::: Data for review

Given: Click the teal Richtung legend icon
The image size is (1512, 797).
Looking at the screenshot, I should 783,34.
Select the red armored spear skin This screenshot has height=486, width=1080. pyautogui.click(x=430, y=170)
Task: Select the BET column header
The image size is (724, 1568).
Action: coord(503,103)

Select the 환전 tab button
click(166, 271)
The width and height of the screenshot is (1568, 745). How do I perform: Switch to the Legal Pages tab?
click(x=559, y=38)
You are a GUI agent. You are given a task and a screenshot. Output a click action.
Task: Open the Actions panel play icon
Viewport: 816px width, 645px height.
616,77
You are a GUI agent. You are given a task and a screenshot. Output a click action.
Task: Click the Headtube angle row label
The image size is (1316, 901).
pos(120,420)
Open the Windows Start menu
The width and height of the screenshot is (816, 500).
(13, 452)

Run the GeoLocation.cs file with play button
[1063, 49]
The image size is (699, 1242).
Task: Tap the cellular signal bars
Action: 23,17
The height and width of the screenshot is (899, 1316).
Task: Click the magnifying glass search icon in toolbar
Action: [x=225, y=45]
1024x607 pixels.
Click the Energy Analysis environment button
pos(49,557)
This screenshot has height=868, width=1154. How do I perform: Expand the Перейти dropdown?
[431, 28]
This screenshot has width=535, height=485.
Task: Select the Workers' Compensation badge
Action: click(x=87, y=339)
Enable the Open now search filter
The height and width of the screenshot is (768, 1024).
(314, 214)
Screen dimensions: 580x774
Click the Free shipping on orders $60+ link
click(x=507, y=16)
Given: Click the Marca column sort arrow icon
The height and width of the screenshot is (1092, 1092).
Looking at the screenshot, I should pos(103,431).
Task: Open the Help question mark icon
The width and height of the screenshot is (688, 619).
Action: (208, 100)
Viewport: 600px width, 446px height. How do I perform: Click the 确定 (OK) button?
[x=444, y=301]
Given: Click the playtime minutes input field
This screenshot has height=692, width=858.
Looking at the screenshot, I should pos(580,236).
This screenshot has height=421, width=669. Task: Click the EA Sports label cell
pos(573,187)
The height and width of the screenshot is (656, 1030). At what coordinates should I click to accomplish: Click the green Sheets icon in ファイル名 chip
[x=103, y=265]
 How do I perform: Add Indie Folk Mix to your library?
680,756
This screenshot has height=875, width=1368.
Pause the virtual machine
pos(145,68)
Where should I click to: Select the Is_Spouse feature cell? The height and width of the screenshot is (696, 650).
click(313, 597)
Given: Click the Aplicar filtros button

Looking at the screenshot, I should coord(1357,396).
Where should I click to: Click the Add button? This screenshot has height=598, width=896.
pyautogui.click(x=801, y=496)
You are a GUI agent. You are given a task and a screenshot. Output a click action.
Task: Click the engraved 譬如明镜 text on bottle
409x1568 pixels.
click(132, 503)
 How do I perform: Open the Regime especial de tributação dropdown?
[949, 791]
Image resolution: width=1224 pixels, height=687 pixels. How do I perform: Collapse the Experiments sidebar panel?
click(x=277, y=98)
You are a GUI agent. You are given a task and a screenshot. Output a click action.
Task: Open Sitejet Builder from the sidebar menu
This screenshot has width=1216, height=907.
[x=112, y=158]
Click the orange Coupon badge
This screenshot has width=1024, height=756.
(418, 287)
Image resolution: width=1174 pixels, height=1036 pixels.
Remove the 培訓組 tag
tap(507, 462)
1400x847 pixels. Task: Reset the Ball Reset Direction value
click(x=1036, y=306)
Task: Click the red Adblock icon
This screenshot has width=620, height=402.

::::::

Task – Set down, exactly as they stand above, the lines starting with the line with "The image size is (1316, 901)." and going on through the line with "Screen dimensions: 580x774", and no others.

Exercise answer –
The image size is (1316, 901).
pos(120,420)
Open the Windows Start menu
The width and height of the screenshot is (816, 500).
(13, 452)

Run the GeoLocation.cs file with play button
[1063, 49]
The image size is (699, 1242).
Task: Tap the cellular signal bars
Action: 23,17
The height and width of the screenshot is (899, 1316).
Task: Click the magnifying glass search icon in toolbar
Action: [x=225, y=45]
1024x607 pixels.
Click the Energy Analysis environment button
pos(49,557)
This screenshot has height=868, width=1154. How do I perform: Expand the Перейти dropdown?
[431, 28]
This screenshot has width=535, height=485.
Task: Select the Workers' Compensation badge
Action: click(x=87, y=339)
Enable the Open now search filter
The height and width of the screenshot is (768, 1024).
(314, 214)
Screen dimensions: 580x774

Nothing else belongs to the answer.